→ **Your task**
A single figure is the whole answer: the number of lines in the records that contain "screenshot".
------ Dataset excerpts ------
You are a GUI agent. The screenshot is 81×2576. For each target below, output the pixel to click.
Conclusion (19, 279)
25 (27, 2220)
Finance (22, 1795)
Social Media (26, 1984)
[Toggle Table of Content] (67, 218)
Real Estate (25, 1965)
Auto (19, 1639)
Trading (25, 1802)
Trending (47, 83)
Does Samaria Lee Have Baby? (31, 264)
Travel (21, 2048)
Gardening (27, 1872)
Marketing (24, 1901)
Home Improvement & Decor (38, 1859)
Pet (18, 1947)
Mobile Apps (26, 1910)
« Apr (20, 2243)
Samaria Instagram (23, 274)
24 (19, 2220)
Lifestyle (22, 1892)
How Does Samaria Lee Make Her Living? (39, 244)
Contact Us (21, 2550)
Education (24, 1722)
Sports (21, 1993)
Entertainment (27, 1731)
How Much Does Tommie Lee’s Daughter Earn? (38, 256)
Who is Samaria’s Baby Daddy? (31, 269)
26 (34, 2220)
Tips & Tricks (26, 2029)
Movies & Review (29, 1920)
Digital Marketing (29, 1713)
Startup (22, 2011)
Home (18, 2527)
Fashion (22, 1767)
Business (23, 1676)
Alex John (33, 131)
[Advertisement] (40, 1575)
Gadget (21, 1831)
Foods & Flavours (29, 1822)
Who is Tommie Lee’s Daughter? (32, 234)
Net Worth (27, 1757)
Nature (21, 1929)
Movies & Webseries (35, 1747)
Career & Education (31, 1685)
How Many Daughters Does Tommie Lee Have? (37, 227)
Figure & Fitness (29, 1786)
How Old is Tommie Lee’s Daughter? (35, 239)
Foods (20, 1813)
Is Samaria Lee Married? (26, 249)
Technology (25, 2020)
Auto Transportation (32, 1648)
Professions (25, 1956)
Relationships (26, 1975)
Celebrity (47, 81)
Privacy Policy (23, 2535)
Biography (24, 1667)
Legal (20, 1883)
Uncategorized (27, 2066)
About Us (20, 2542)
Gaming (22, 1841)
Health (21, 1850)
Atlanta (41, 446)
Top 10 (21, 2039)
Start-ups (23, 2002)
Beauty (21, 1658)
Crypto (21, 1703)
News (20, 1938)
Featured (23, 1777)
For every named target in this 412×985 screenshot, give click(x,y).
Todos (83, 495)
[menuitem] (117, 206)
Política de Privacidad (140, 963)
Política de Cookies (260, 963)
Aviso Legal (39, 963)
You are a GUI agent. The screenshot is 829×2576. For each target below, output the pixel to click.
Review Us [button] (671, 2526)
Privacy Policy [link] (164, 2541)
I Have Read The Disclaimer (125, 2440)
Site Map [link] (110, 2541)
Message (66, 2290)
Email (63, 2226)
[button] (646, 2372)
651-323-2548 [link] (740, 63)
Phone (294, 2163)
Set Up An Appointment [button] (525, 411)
------
→ **Output for this exercise**
3